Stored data
···

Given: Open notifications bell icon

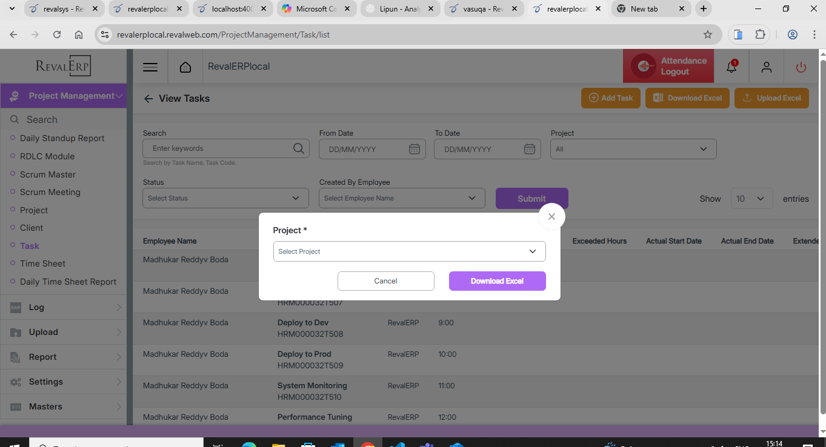Looking at the screenshot, I should pos(731,67).
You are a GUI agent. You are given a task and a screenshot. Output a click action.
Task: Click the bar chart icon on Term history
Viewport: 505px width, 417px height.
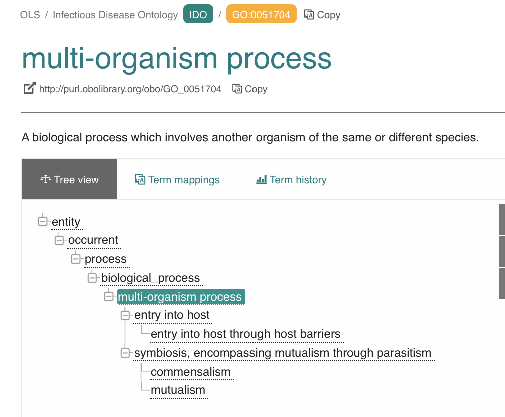click(263, 179)
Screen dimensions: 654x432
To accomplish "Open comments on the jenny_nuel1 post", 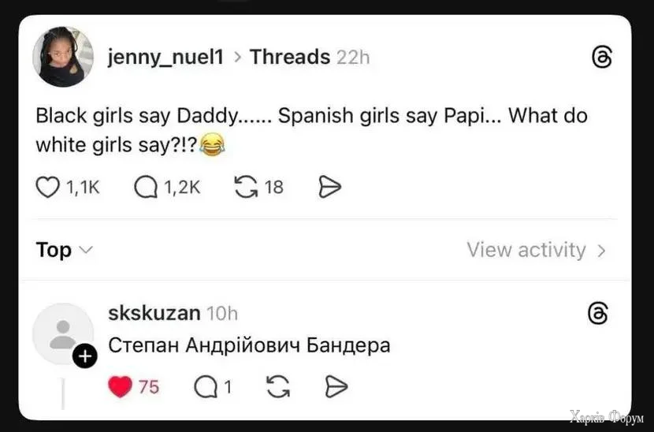I will pyautogui.click(x=147, y=187).
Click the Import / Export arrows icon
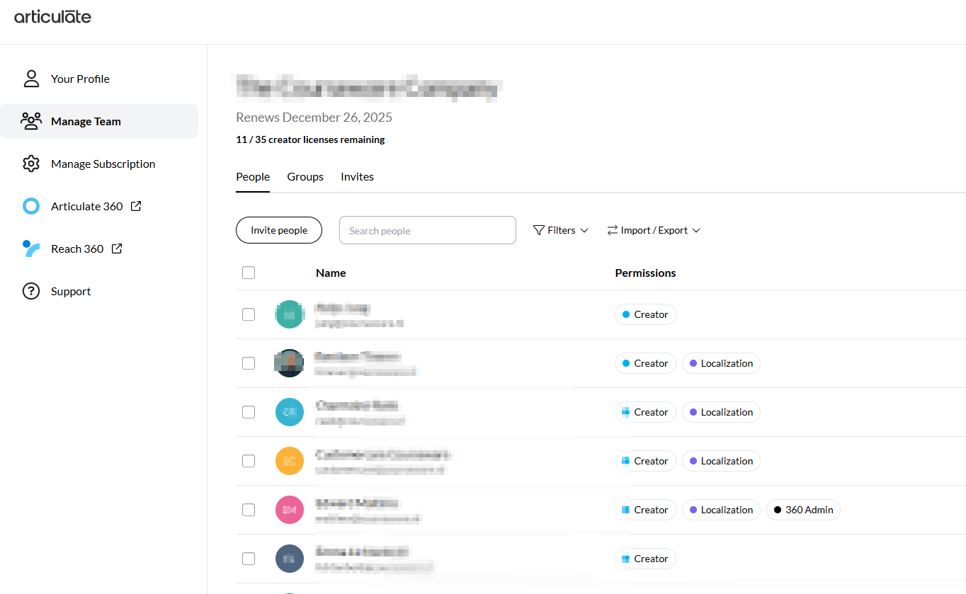The width and height of the screenshot is (966, 594). pos(613,230)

···

**What is expected**
Write out nothing but the lines from the start of the data through the line with "Screen dimensions: 654x432". Leave out the pictures.

**Expected answer**
Given: Open notifications bell icon

Looking at the screenshot, I should pos(731,67).
You are a GUI agent. You are given a task and a screenshot. Output a click action.
Task: Click the bar chart icon on Term history
Viewport: 505px width, 417px height.
click(263, 179)
Screen dimensions: 654x432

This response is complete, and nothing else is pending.